Mosman Bay ferry wharf is located on Mosman Bay on the northern side of Sydney Harbour serving the Sydney suburb of Mosman. It is served by Sydney Ferries Mosman services operated by First Fleet class ferries.

History

The first regular ferry service was arranged by property developer Richard Harnett in the early 1870s. A tram service to the wharf commenced in March 1897. At the same and in anticipation of increased demand from a developing and increasingly prosperous Mosman area, Sydney Ferries Limited improved frequency of ferries from Circular Quay.
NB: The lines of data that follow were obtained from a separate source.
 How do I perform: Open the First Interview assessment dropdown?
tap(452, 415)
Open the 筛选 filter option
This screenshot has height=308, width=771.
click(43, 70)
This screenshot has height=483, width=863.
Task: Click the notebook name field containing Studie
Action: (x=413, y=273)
In addition to Mosman Wharf, ferries on that route serviced Musgrave Street Wharf (now South Mosman) and Cremorne Wharf (renamed Old Cremorne) with the opening of the Cremorne Point wharf and its tram connection in 1911.

In 1900, Sydney Ferries Limited acquired a freehold over then wharf and completed a significant Edwardian-style expansion providing a new wharf, waiting rooms and shops.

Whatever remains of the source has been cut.